下の一覧のうち、「what」という語を含む行を数え、その数だけを答えよ。

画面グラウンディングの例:
━━━━

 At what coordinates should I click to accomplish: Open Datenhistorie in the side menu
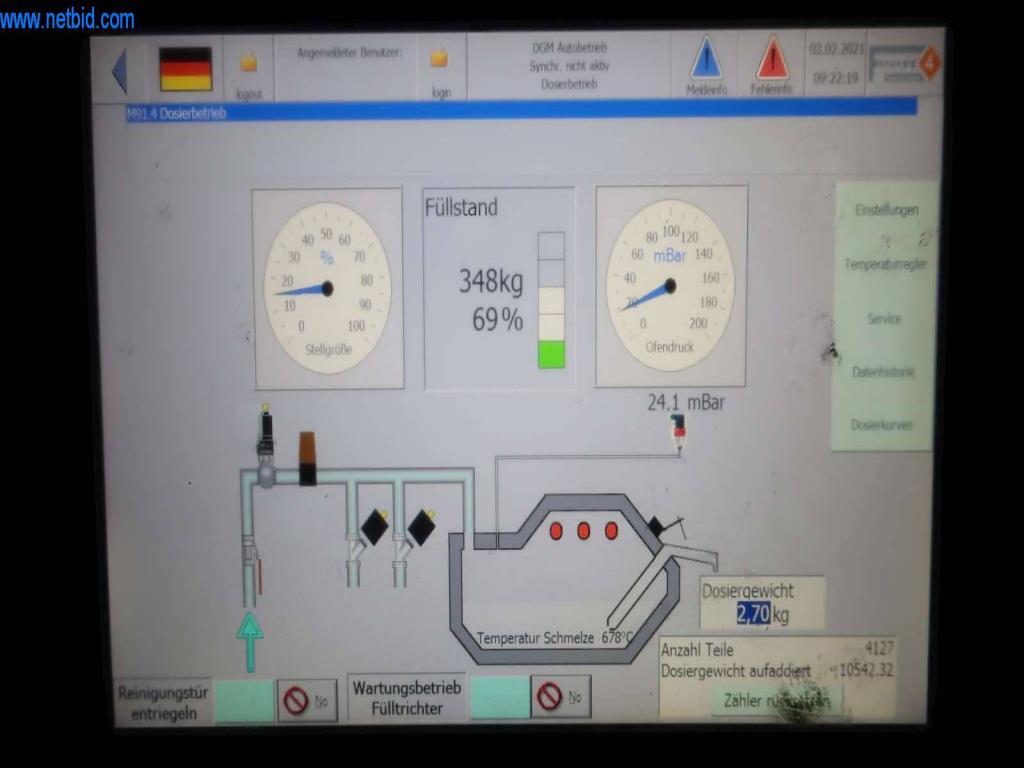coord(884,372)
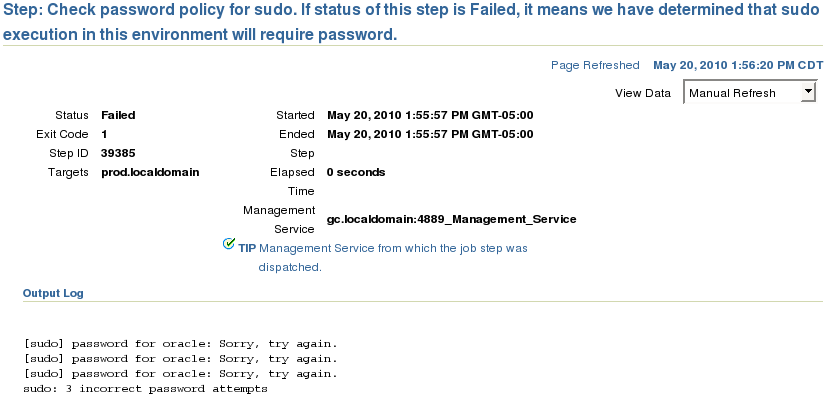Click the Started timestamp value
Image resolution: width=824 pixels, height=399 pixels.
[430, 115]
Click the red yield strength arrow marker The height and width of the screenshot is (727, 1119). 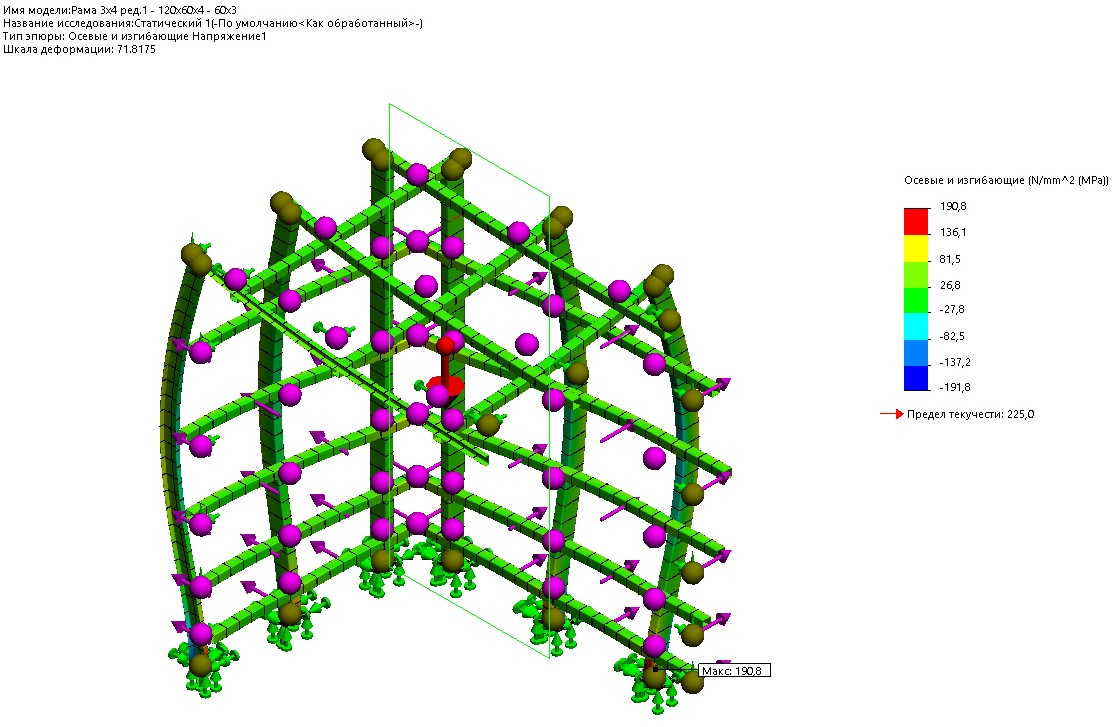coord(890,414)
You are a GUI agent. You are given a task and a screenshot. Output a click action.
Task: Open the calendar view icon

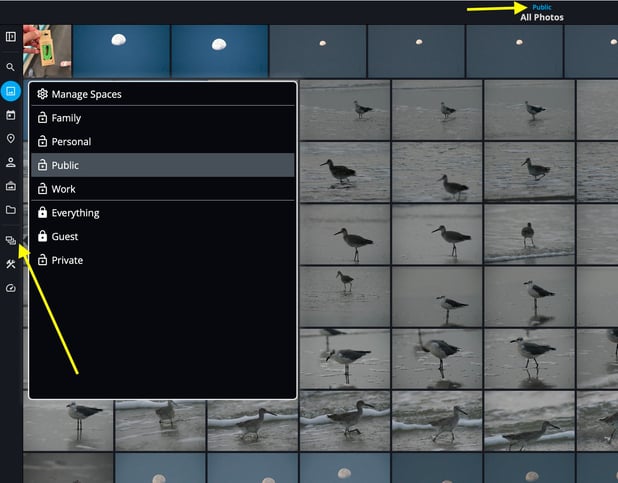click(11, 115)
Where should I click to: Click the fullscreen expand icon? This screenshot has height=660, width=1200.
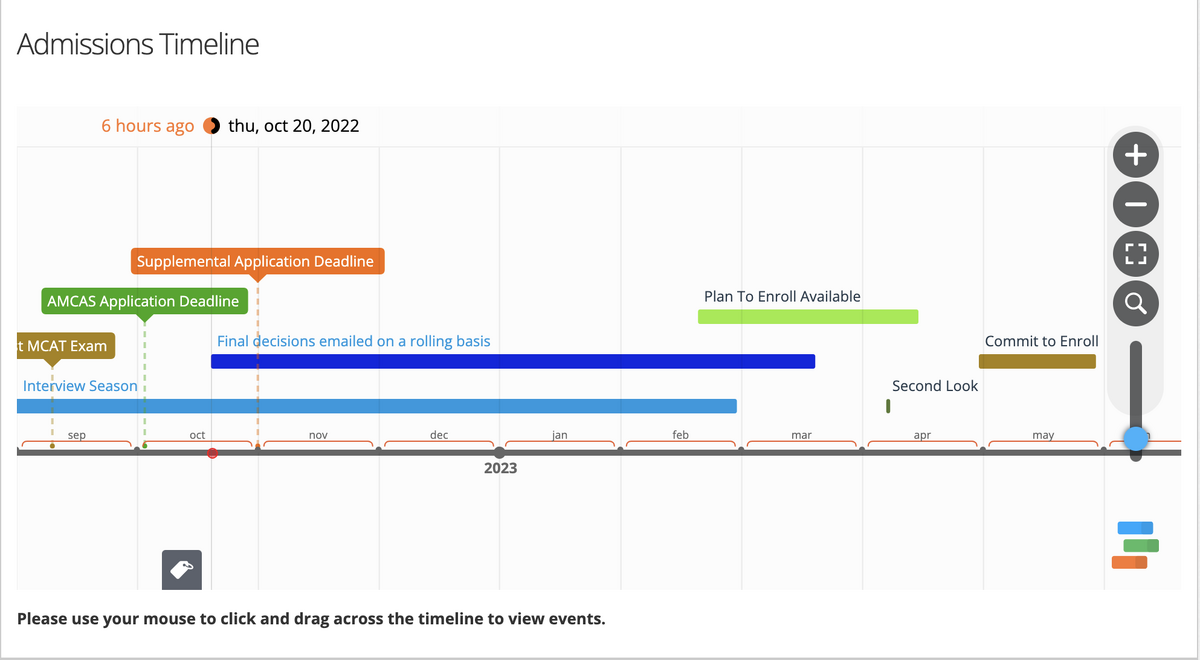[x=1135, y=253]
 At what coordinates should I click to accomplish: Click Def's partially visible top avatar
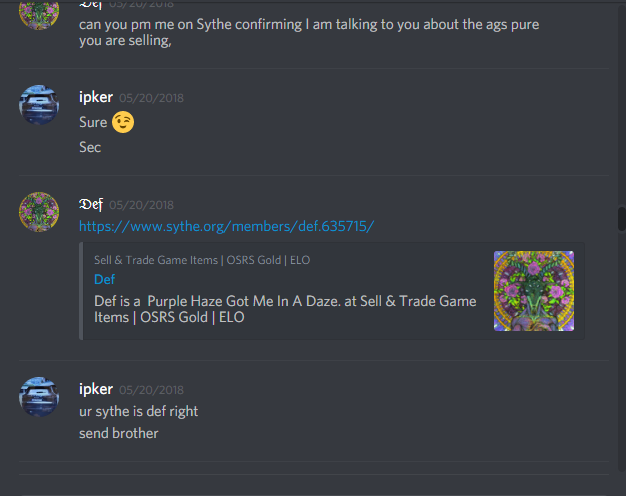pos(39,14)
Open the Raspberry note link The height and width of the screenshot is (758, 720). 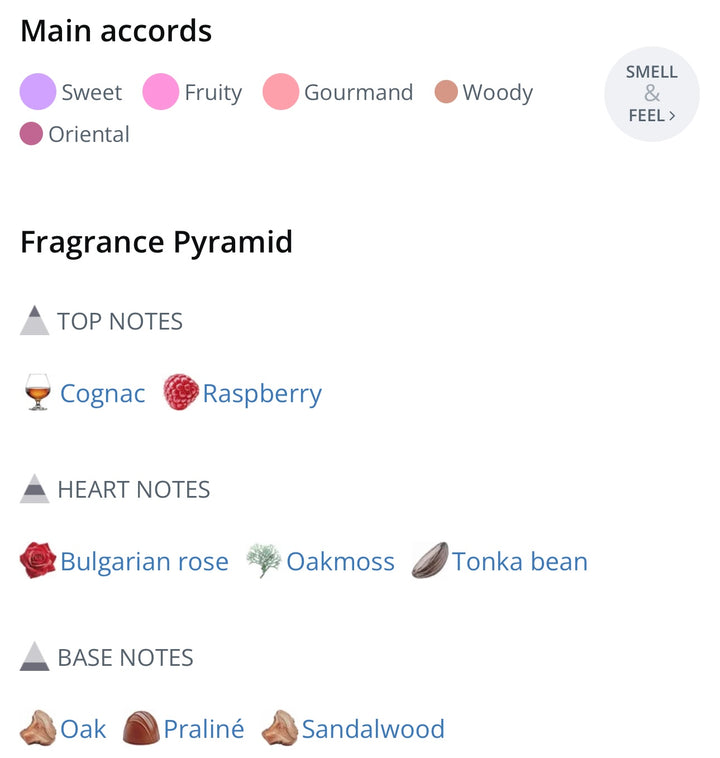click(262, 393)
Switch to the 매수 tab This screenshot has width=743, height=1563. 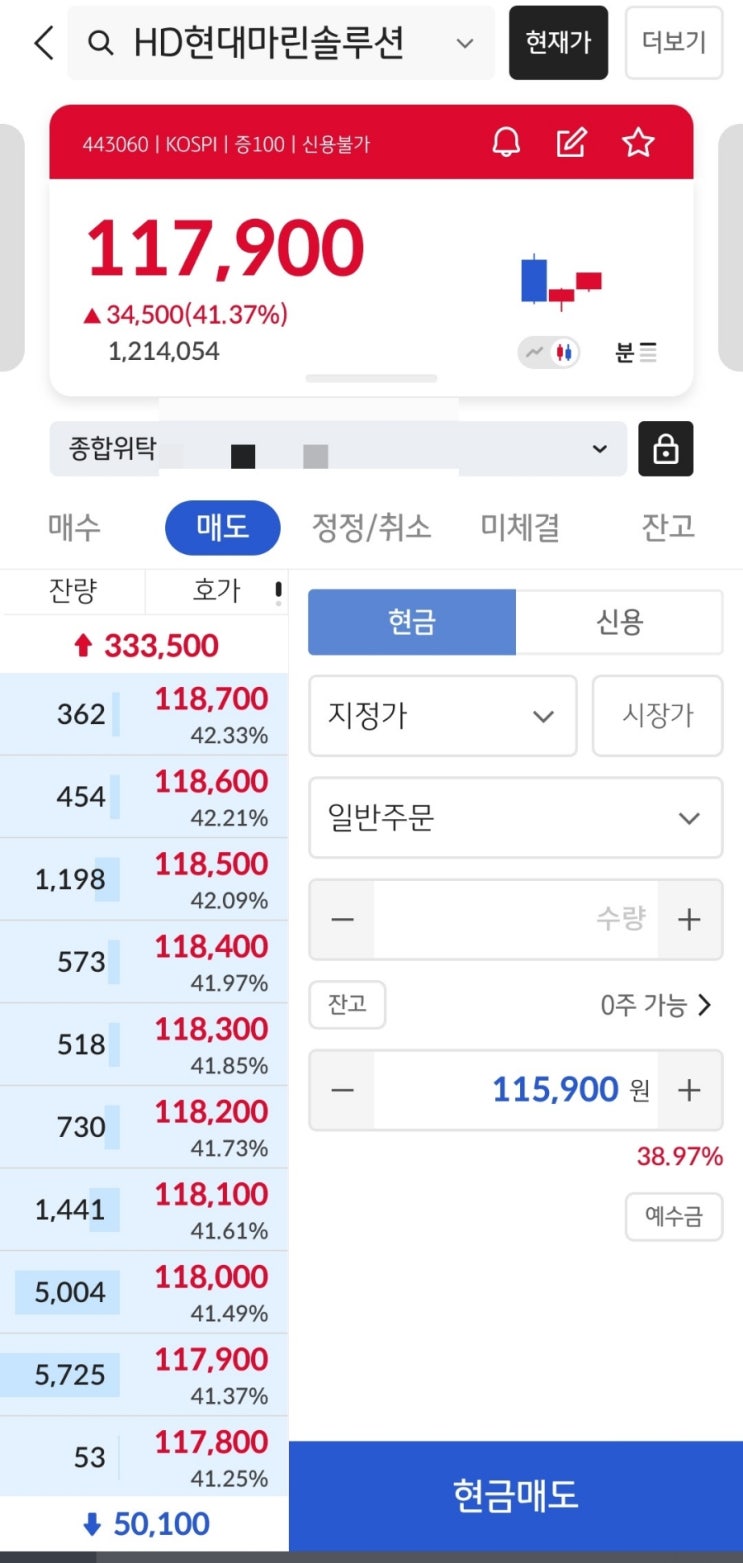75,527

━━━━

作業の結果:
2